Housing affordability conditions for all buyers reached a milestone in the first quarter, according to the National Association of Realtors (NAR).
NAR's composite quarterly Housing Affordability Index rose to a record high of 205.9 in the first quarter, based on the relationship between median home price, median family income and average mortgage interest rate. This is the first time the quarterly index broke the 200 mark since NAR began record keeping in 1970.
Furthermore, NAR's index shows the median income family, earning just under $61,000, could afford a home costing $325,500 in the first quarter, which is more than double the national median existing single-family home price of $158,100. The median monthly mortgage principal and interest payment for a median-priced home would take only 13.5% of gross income.
A companion NAR index measuring the ability of first-time buyers to purchase a home also set a record, with the first-time buyer index reaching 135.8 in the first quarter.

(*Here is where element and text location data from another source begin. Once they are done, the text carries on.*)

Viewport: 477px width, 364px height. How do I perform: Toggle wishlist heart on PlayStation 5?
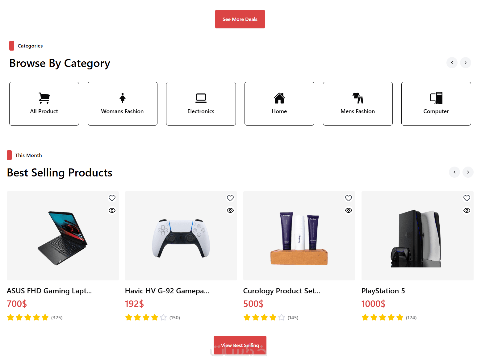click(467, 198)
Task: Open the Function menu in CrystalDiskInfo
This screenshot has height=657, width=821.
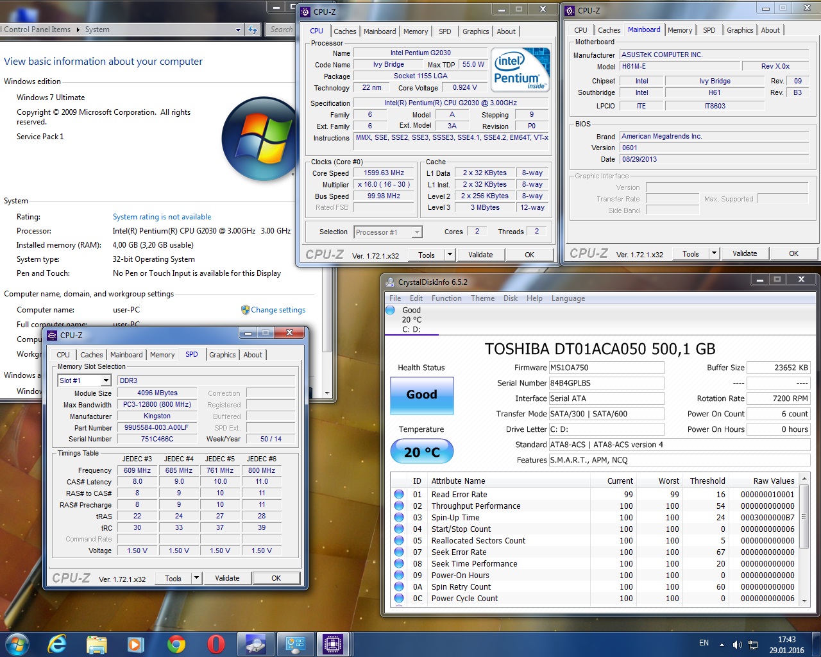Action: 446,298
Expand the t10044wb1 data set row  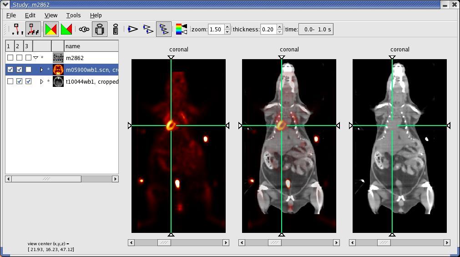41,81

‘For those with good credit, we've never seen better housing affordability conditions or market opportunities than we see at present,’ says NAR President Moe Veissi, broker-owner of Veissi & Associates Inc. in Miami. ‘Although home prices are stabilizing and sales are rising, some buyers still have to jump through a lot of hoops to convince a lender that they are creditworthy, even for a mortgage that would be well within their means. This is especially true for self-employed buyers.’